More specifically, as shown in FIG. 5, the thickness D in the X direction of the connecting portion 33 of the lens holder 10 is slightly larger than the thickness T _D in the X direction of the diaphragm 51 (see FIG. 3). It has become. Further, as shown in FIG. 6, the shortest distance W along the Y direction between the two connecting portions 33 and 33 of the lens holder 10 (the distance between the guide portions 35 and 35 described later) It is slightly larger than the directional width T _w (see FIG. 3). As described above, the connecting portion 33 of the lens holder 10 forms an insertion space S (see FIG. 5) into which the diaphragm portion 51 of the blade driving unit 12 can be inserted between the second lens 22 and the third lens 23. It is done. As described later, the throttling portion 51 of the blade driving portion 12 is inserted in the + Z direction into the insertion space S.

  Next, lens surfaces positioned before and after the insertion space S will be described. FIG. 7 is a longitudinal sectional view of the second lens 22, and FIG. 8 is a longitudinal sectional view of the third lens 23. As shown in FIG.

  As shown in FIG. 7, the lens surface located in front of the insertion space S, that is, the rear lens surface 22R of the second lens 22 is an effective lens surface including the range of the effective diameter of the rear lens surface 22R (first effective lens Surface 61, an inner tapered surface (first inner tapered surface) 62 located radially outward of the effective lens surface 61, and a guide surface (first guide surface) located radially outward of the inner tapered surface 62 63 and an outer tapered surface (first outer tapered surface) 64 located radially outward of the guide surface 63. The guide surface 63 extends perpendicularly to the optical axis, and is located rearward (that is, on the + X direction side) of any portion of the effective lens surface 61. The inner tapered surface 62 is a surface that extends radially inward from the guide surface 63, and gradually inclines or curves in the −X direction as it goes inward in the radial direction. The outer tapered surface 64 is a surface extending radially outward from the guide surface 63, and is gradually inclined or curved toward the −X direction as it goes radially outward.

  As shown in FIG. 8, the lens surface located behind the insertion space S, that is, the front lens surface 23F of the third lens 23, includes the range of the effective diameter of the front lens surface 23F (second effective lens surface Surface) 71, an inner tapered surface (second inner tapered surface) 72 located radially outward of the effective lens surface 71, and a guide surface (second guide surface) located radially outward of the inner tapered surface 72 73 and an outer tapered surface (second outer tapered surface) 74 located radially outward of the guide surface 73. The guide surface 73 extends perpendicularly to the optical axis, and is located in front of any portion of the effective lens surface 71 (that is, on the −X direction side). The inner tapered surface 72 is a surface that extends radially inward from the guide surface 73, and is gradually inclined or curved toward the + X direction side as it goes inward in the radial direction. The outer tapered surface 74 is a surface extending radially outward from the guide surface 73, and is gradually inclined or curved toward the + X direction as it goes radially outward.

  When assembling the lens module 3 having such a configuration, the first lens 21 and the second lens 22 are fitted in the first holding portion 31 of the lens holder 10 described above, and the third lens 23 is held in the second holding portion 32. , The fourth lens 24 and the fifth lens 25 are fitted to make a lens assembly.

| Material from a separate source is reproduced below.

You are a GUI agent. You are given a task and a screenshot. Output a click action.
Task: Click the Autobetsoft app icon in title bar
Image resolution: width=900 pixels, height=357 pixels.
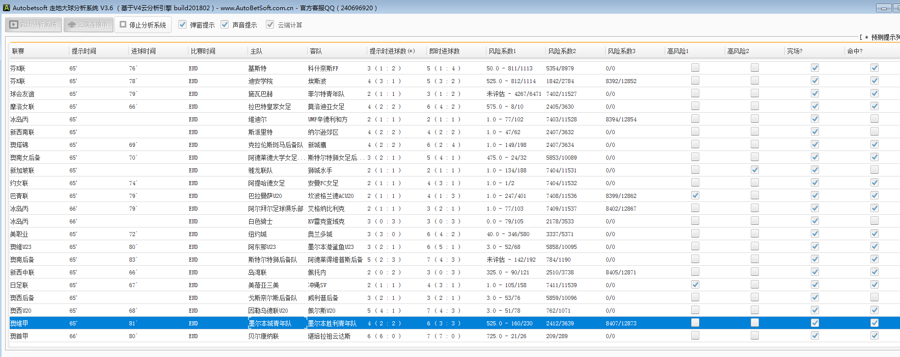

Then, the diaphragm unit 51 of the blade driving unit 12 is inserted into the insertion space S (see FIG. 5) formed by the connecting unit 33 of the lens holder 10. At this time, the diaphragm unit 51 is inserted from the −Z direction side of the lens holder 10 in the + Z direction.

  Here, when the diaphragm unit 51 contacts the effective lens surface 61 of the second lens 22 or the effective lens surface 71 of the third lens 23 when inserting the diaphragm unit 51 into the insertion space S, the effective lens surface 61 Or 71 is damaged, leading to deterioration of optical characteristics and reduction of yield. The present embodiment is to prevent such deterioration of the optical characteristics and the reduction of the yield.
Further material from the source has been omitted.